The government has consistently promoted its commitment to fixing the UK’s ‘broken’ housing market, so we expected more updates to this effect.
Some of the housing measures yet to be addressed or finalised, include the ban on letting agent fees, the proposed extension to mandatory HMO landlord licensing and additional regulation of the private rental sector.
The government is clearly committed to addressing the UK’s ongoing housing problems. Increasing the supply of available homes to buy is a key strategy and one that could have obvious positive outcomes in the future.
However, one issue that is potentially being overlooked is affordable housing in the private rental sector. Private tenants now account for a fifth of all households and the latest annual English Housing Survey shows that renting is now the largest housing tenure in London.
It could, therefore, be beneficial to move away from the notion that everyone wants to buy a home, embrace the rental revolution and work out how to provide more high-quality, affordable rental housing.
The Chancellor revealed that the stamp duty cut for first-time buyers announced in November’s Budget has benefitted over 60,000 property purchasers.
Moving forward, what could be valuable is a government investigation into the 3% stamp duty surcharge on additional homes and how it has affected the rental market during the two years it has been in operation.
The ban on fees has been hanging over the industry for almost 18 months and it would benefit all parties involved in the private rental sector to have a solid date to work towards.
For the majority of agents, plans to mitigate the effect of the ban will already be in place and now is the time to put these plans into action and make sure your business is ready to adapt to this huge market change.
Agents need to ensure they are exploring ways to streamline their processes, generate additional revenue and improve their landlord proposition.
Paresh Raja, CEO of MFS, said: “Today’s modest, if not lacklustre, speech offered few meaningful solutions to the long-term challenges facing the property market – albeit this was expected after Philip Hammond’s warned the nation to expect no frills from his speech. While the announcement of higher growth in the economy is welcomed, the decision to water down the Spring Statement so much is not. After all, underlying problems such as housing supply won’t wait until the Budget in the Autumn.
Yes the Chancellor reiterated that £44 billion was available to help hit new-build targets, but following Theresa May’s housing speech last week, today’s announcement could have taken further steps towards developing a successful plan for helping more people get on or move up the property ladder. Instead this job has been left to the housing secretary, who will purportedly be making further announcements in the coming days.”

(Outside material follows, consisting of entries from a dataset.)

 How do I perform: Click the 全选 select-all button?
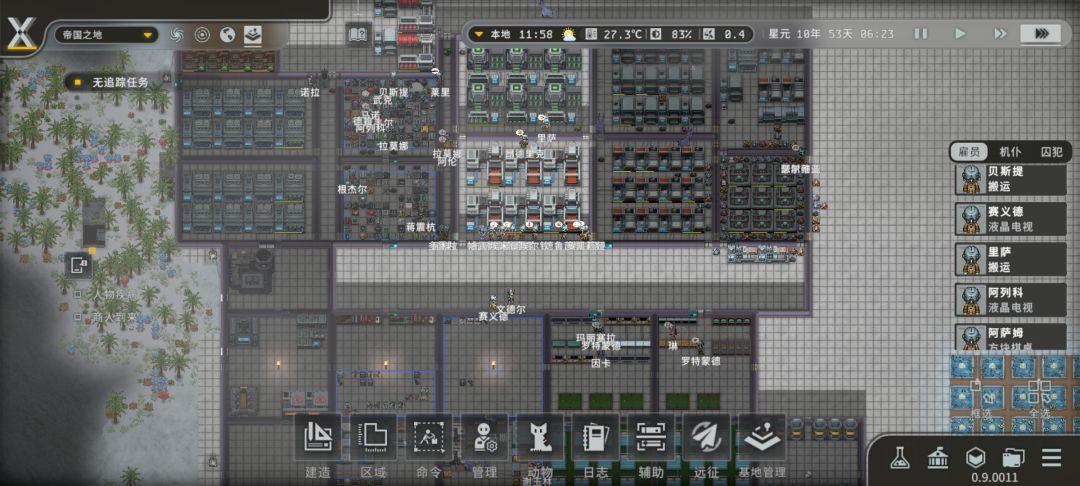1039,401
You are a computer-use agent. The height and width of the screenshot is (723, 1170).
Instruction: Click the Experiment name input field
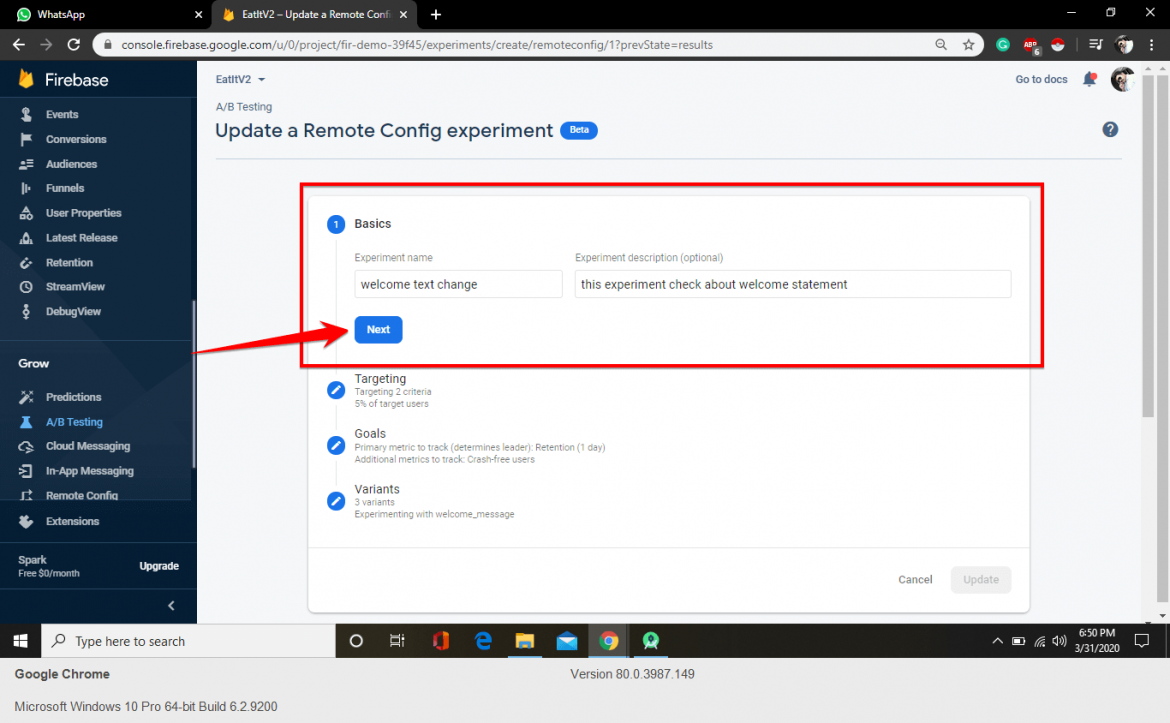click(458, 284)
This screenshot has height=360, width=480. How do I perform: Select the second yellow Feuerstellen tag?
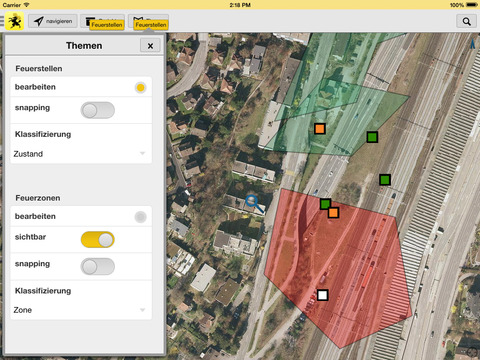click(151, 25)
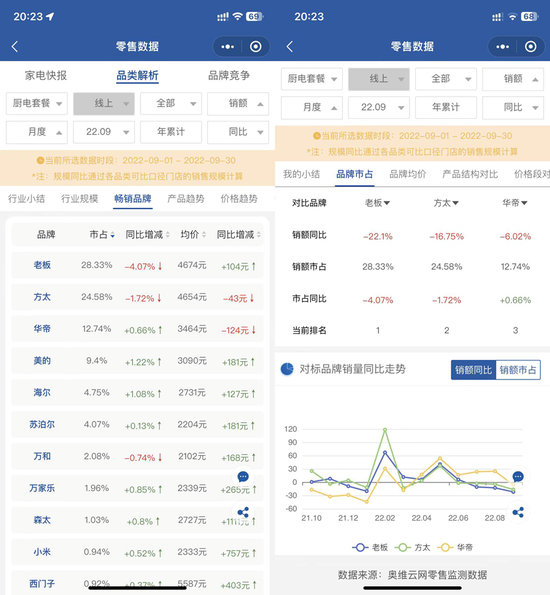Screen dimensions: 550x595
Task: Sort by 市占 column arrow icon
Action: (x=113, y=235)
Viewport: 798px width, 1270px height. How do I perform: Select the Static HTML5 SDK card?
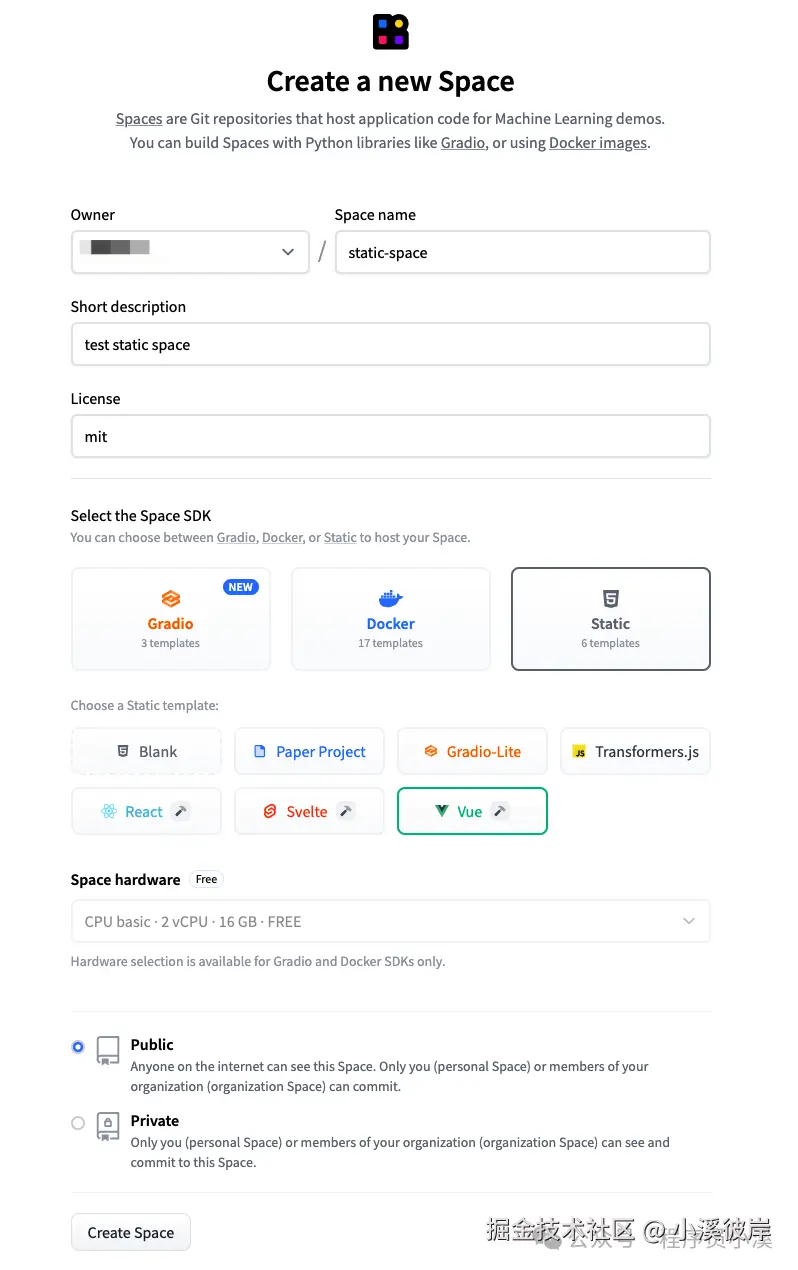click(610, 619)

Leon Ifayemi, CEO and co-founder of SPCE, comments: “Today’s Spring Statement was somewhat disappointing. While we knew that the Chancellor’s decision to move the Budget to Autumn meant the new Spring Statement might be light on new policies, the lack of more new spending commitments was still troubling.
As the property and rental markets face fundamental issues such as housing supply, lack of affordability and rising rental prices, the Government is still not doing enough to directly address these problems; instead the Chancellor continues to set targets for new-build properties, and only time will tell if these are met. It is a shame for renters in particular, because this was a great chance to build on previous reforms, such as banning lettings agent fees and cutting stamp duty for first-time buyers. Let’s hope the Autumn Budget can reverse this oversight.”